* Work instructions *
Render this sentence from the article on the Surf City dispute in Spanish: "Suddenly those tacky tourist shirts are potential collector's items."

Turf Battle for Surf City
Huntington Beach sues Santa Cruz, but is the surfing capital really locals-only?
September 30, 2006
YOU'D THINK, WITH ITS FORMER mayor sentenced in a condo conversion scam and a distraught teenage girl shot and killed last month by police, that Huntington Beach has bigger legal fish to fry than a dispute about T-shirt slogans. But this month, the city's Conference and Visitors Bureau sicced its lawyers on a Santa Cruz shop for selling shirts that said: "Surf City Santa Cruz California USA."
Huntington Beach is not, as you might first expect, just trying to cash in on the success of the two coastal cities to the south (Newport Beach and Laguna Beach) in luring hit TV shows (though we'd totally watch "Desperate Dudes of the O.C."). HB, you see, wants to be known as the one real Surf City, and it recently trademarked the slogan "Surf City USA" to make sure. Its credentials? Jan and Dean recorded "Surf City" in 1963, and Dean still lives in Huntington Beach. Then there's the annual world surfing championship and the surfing museum.
Santa Cruz is taking a much mellower approach to the conflict, despite its much bigger waves, matching surf museum and requisite contests. The legal spat and attendant publicity might be the best thing to ever happen to longtime beach shop Noland's on the Wharf. Suddenly those tacky tourist shirts are potential collector's items.

* Dataset content *
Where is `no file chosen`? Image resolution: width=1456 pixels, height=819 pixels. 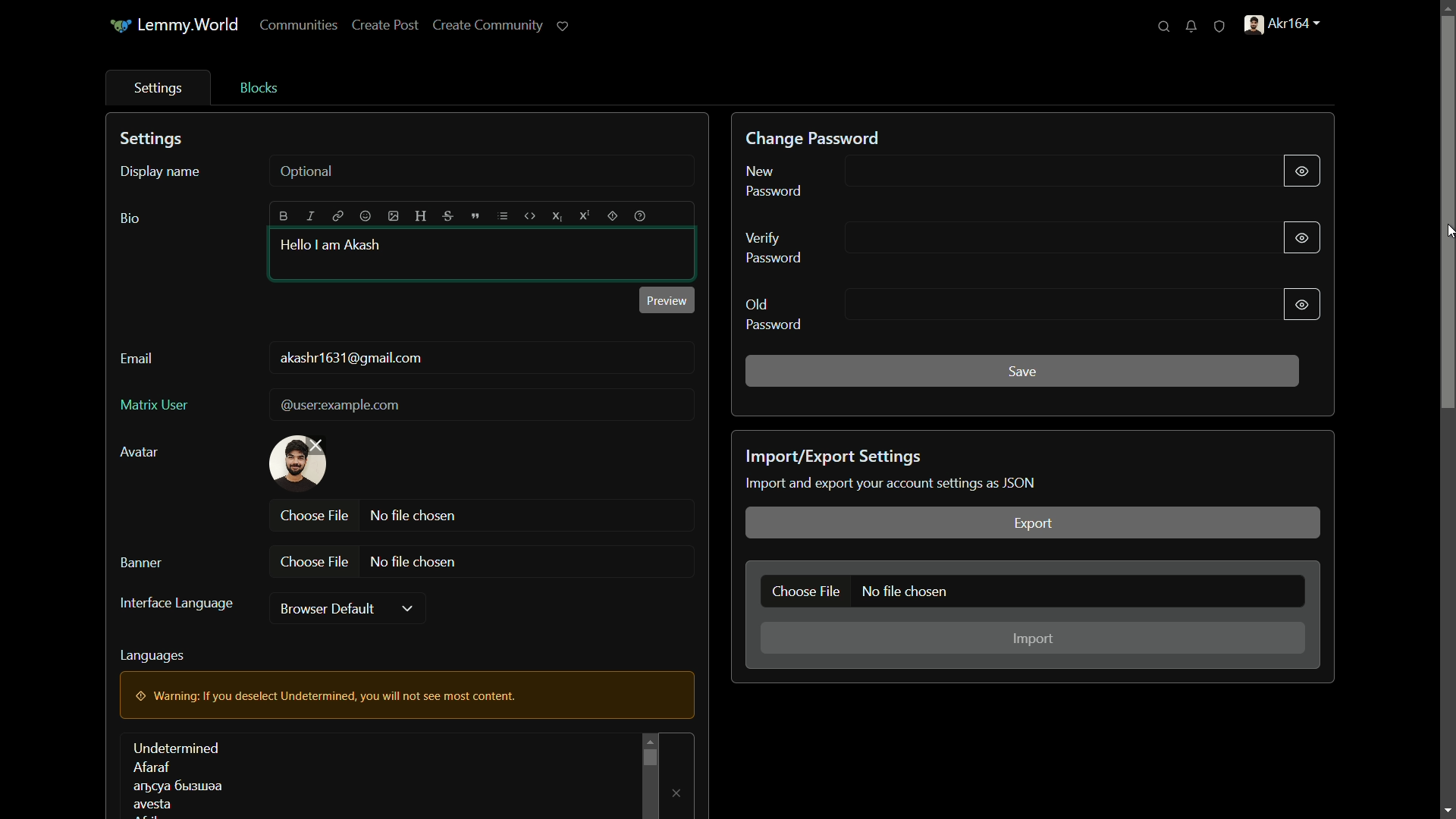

* Answer to this task *
De repente, esas horteras camisetas para turistas son posibles objetos de colección.